McNamara was prompted to experiment with the web as a publishing venue in part because of what she witnessed happening in print publishing in the early 1990s: her husband, Leo Goerner, was an editor at Knopf and editor and publisher at Atheneum, and McNamara saw through his work how limited the range of published writers was. Archipelago not only published in response to this condition, but included interviews with publishing insiders about the business of books. This series, termed "Institutional Memory," ran for five years and had as a particular concern the impact of conglomeration on literary publishing. Interviewees included the British publisher Marion Boyars, publisher at John Calder and then Marian Boyars Publishing; Michael Bessie, co-founder of Atheneum, and editor Cornelia Bessie, who together ran Bessie Books imprint; William Strachan, director of Columbia University Press; the Parisian English-language bookseller Odile Hellier; journalist Calvin Reid of Publishers Weekly; Altie Karper, managing editor of Schocken and Pantheon; and Susan Ralston, editorial director at Schocken and senior editor at Knopf and Arthur Samuelson, former editorial director of Schocken Books.

From 2017-2018, a physical exhibition on the history of Archipelago, curated by McNamara, was mounted by Rare Book School in the Rotunda at the University of Virginia. In 2017-18, her literary digital archives were the subject of an exhibition sponsored by Rare Book School, "An Archipelago of Readers: Forming a Literary Community in Digital Media," on exhibition in The Rotunda, University of Virginia.

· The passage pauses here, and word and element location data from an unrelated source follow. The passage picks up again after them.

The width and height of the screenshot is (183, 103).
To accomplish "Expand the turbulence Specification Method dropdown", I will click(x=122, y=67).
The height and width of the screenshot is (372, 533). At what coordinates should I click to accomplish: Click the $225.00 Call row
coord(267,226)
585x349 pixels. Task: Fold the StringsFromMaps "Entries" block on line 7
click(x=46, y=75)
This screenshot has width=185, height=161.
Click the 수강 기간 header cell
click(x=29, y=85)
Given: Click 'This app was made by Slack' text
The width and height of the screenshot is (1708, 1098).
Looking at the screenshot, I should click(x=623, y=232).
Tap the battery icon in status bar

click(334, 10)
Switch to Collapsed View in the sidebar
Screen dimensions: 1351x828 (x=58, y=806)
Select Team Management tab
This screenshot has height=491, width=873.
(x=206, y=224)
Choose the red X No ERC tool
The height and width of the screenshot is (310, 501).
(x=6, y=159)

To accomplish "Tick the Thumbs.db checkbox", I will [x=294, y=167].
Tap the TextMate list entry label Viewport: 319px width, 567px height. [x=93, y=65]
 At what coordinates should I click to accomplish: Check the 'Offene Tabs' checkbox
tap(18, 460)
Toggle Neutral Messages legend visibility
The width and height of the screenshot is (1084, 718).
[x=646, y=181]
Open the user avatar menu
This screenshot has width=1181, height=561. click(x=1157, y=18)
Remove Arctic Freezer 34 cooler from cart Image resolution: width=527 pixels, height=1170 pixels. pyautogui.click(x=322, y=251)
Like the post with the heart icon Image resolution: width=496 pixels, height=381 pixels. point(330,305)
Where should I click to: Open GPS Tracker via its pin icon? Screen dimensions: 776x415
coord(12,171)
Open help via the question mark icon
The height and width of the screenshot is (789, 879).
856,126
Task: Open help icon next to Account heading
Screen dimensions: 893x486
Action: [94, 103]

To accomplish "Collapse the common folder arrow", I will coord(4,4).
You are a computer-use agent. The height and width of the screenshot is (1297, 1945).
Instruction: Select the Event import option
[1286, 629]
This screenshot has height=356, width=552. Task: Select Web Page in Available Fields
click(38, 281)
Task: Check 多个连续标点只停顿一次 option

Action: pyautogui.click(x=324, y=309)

== Publishing and editing Artist's Proof Editions ==
In 2012 McNamara created the small-press imprint Artist's Proof Editions, which "builds digital books and book-like projections for the iPad, and publishes works on paper, including artists’ books and broadsides." Archipelago’s presentation of The Great Book of Gaelic / An Leabhar Mòr, now the only remaining web presence of that multi-media unbound book, showed her how a multi-media, multi-language book might be presented digitally.

Artist's Proof has published the following works:
- Bin Danh and Robert Schultz, Ancestral Altars. (Apple Books)
- Ben Jasnow and George Woodman, Georgic Fantasy. (Apple Books) ISBN 978-0-9854927-6-2
- Peter Kalifornsky and Katherine McNamara, From the First Beginning. When the Animals Were Talking / Ninya Hndadulghest: The Dena'ina Animal Stories of Peter Kalifornsky and Conversations with the Author. 2015. (Apple Books)
- Peter Kalifornsky and Katherine McNamara, Kel Ench'q Ghe'uyi Lachq'u Niltu / From the Believing Time, When they Tested for the Truth: The Dana'ina Belief Stories of Peter Kalifornsky. 2019. (Apple Books)
- Lyndia Terre, I went into the Large Space. (Apple Books)
- Katherine Vaz and Isabel Pavão, The Heart is a Drowning Object. 2019. (Apple Books)
- Mary-Sherman Willis and Colin Willis, Caveboy: A Poem. 2012. (Apple Books ISBN 978-0-9854927-1-7)
- Inna Kabysh and Katherine E. Young (translator). Two Poems. (Apple Books)

== Writing and scholarship ==
McNamara's book, a work of nonfiction, Narrow Road to the Deep North: A Journey into the Interior of Alaska (Mercury House, 2001), is about her years living and working as a teacher in a native Athabaskan community in a remote area of Alaska. The review in Publishers Weekly termed it “A finely wrought, layered story ... rich with affectionate, precise profiles of native people and white outsiders.... Whether writing about intimate relationships, poetry, or the intricacies of village life, her approach is full of grace and equanimity.” McNamara's conversations with linguist Peter Kalifornsky had a profound impact on her and led to her ongoing Kalifornsky Project, with Artist's Proof Editions.